Now, it’s hoping to capitalize on the hype around generative artificial intelligence to convince automakers to buy more of these chips and build new scenarios around them, such as smart assistants that would help drivers navigate around cities, make reservations and do other daily computing tasks.
Automotive revenue is still a small business for Qualcomm. It reported $1.32 billion in sales in its fiscal 2022, or about 3% of the company’s overall sales. But the company says that it can expect that its chips will be used in forthcoming cars over the next few years, and projects more than $9 billion in sales in 2031.
Qualcomm makes between $200 and $3,000 per car that use its chips and software, officials said last fall at an investor event. The company also makes $5 per car that’s connected to 5G through licensing fees.
One example of the company’s presence in cars: GM’s new electric $130,000 Cadillac Escalade IQ SUV uses Qualcomm chips and software to help power the vehicle’s 55-inch dashboard display, as well as lane-keeping and hands-free driving features under GM’s “Ultra Cruise” branding. The SUV also notably does not allow users to mirror their phones to the entertainment system, a feature known as Apple CarPlay or Android Auto, meaning drivers will interact with GM’s chosen software interface, increasing the importance of the in-car computer experience.
Qualcomm faces stiff competition from other chipmakers in the car chip business. Computer-focused chip companies like Intel through its Mobileye subsidiary and Nvidia sell automotive products, in addition to traditional auto suppliers such as Continental, NXP Semiconductors and Bosch, which are all vying to supply parts and chips that power dashboards and driver assistance systems.
This week, Qualcomm demonstrated potential future scenarios that its chips could enable with the assistance of large language models and generative AI.
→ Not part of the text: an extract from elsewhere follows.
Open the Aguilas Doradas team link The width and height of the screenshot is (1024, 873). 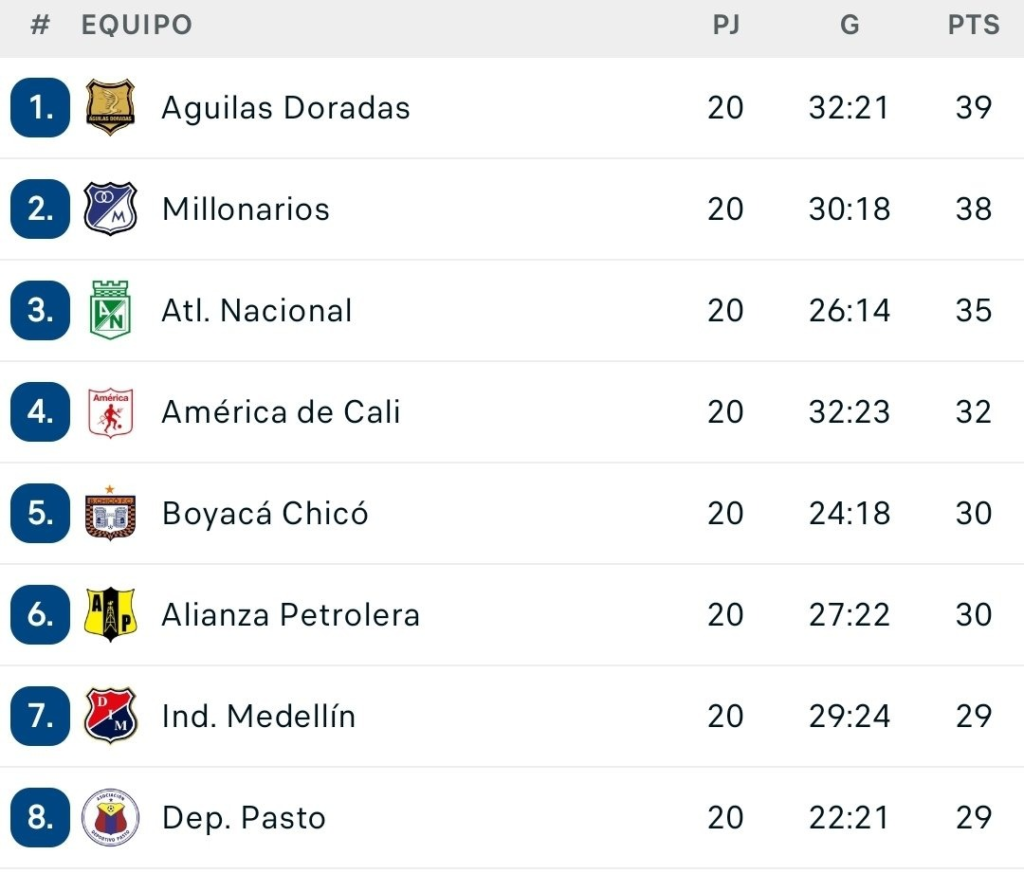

In one example, Qualcomm showed how a car assistant could find a recipe for chicken enchiladas and add the ingredients to a shopping list. In another, the car computer uses Stable Diffusion, a type of generative AI model, to create and send an AI-generated birthday card to the driver’s brother. The demos were all running on the car’s computer, not a phone. The assistant feature is a preview of how cars could become more like personal computers in the coming years. Qualcomm CEO Cristiano Amon sees cars as a “new computing platform,” he wrote in a blog post this week.
Qualcomm’s demonstration highlights the company’s desire to be seen as an AI company, through its low-power smartphone GPUs and AI accelerators. Investors have so far focused on Nvidia’s cloud GPUs, which are used to power applications like ChatGPT. While the AI boom has tripled rival Nvidia’s stock so far this year, Qualcomm is only up 5% during the same period.
A short-term goal for Qualcomm’s language models is to create a smart user guide using a large language model that’s been trained and fine-tuned on the dense user manuals that come with cars, said Nakul Duggal, automotive senior vice president at Qualcomm. Another frontier is driver monitoring, or using machine learning to determine if the driver is distracted or sleeping.
“We’re working with automakers who are actively going from a flat manual that you have in your glove compartment, to really adding context where the car is going to be able to understand what is going on,” Duggal said.
Another frontier for Qualcomm’s platform could be features that can upgrade the car’s software on the go with new self-driving capabilities, Duggal said — which could even be a new revenue stream for automakers.
“Where are you driving? Do you have trouble parking? Would you like to subscribe to that automated parking feature that we have that you haven’t actually purchased, but we can upgrade over-the-air? Or would you like a free trial for a period of time?” Duggal said. “There are so many different things that you can do once you have context.”